#### [SET EXERCISE]
Identify each line of the data below that contains the word "label" and copy those lines in full. Case matters.

#### [DATA FOR THIS TASK]
[START]
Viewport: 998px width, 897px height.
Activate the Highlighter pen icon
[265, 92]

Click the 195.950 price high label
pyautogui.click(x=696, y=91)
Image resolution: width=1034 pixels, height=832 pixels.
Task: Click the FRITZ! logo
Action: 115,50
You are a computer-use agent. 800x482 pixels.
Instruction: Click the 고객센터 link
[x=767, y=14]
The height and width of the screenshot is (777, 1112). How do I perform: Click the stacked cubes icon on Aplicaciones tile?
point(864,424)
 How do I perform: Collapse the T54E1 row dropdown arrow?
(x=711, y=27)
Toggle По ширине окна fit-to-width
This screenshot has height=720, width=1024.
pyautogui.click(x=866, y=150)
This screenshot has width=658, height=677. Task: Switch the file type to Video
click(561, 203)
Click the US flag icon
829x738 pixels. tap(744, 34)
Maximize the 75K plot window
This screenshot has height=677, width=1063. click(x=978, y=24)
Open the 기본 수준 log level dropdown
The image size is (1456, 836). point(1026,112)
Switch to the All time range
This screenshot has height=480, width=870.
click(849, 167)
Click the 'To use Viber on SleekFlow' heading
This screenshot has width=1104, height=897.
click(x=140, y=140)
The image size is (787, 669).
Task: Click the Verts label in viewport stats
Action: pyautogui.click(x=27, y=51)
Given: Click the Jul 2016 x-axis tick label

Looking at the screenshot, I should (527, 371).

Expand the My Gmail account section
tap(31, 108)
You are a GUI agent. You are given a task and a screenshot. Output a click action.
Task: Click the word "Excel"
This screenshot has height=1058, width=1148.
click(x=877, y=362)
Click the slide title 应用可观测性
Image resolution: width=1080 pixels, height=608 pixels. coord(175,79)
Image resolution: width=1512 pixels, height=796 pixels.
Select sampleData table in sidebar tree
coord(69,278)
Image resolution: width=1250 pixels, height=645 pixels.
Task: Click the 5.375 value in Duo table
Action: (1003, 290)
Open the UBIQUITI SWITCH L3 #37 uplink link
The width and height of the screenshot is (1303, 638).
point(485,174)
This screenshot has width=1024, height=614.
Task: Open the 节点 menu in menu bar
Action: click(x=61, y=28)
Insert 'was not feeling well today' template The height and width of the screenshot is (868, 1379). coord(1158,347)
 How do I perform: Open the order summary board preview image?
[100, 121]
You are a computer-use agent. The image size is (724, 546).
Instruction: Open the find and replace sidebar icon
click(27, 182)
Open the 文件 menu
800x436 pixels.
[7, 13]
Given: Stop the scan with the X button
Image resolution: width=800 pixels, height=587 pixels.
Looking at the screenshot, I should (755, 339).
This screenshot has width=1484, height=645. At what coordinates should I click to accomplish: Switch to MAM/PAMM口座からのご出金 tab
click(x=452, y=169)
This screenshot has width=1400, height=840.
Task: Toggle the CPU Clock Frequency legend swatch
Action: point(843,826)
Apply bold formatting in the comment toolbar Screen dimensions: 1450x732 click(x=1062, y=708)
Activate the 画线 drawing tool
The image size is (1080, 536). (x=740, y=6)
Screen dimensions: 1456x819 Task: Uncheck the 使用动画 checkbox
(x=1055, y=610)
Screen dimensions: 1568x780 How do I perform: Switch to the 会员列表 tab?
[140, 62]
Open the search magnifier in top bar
[END]
#### [CORRECT OUTPUT]
Click the 195.950 price high label
Task: Click the Verts label in viewport stats
Given: Click the Jul 2016 x-axis tick label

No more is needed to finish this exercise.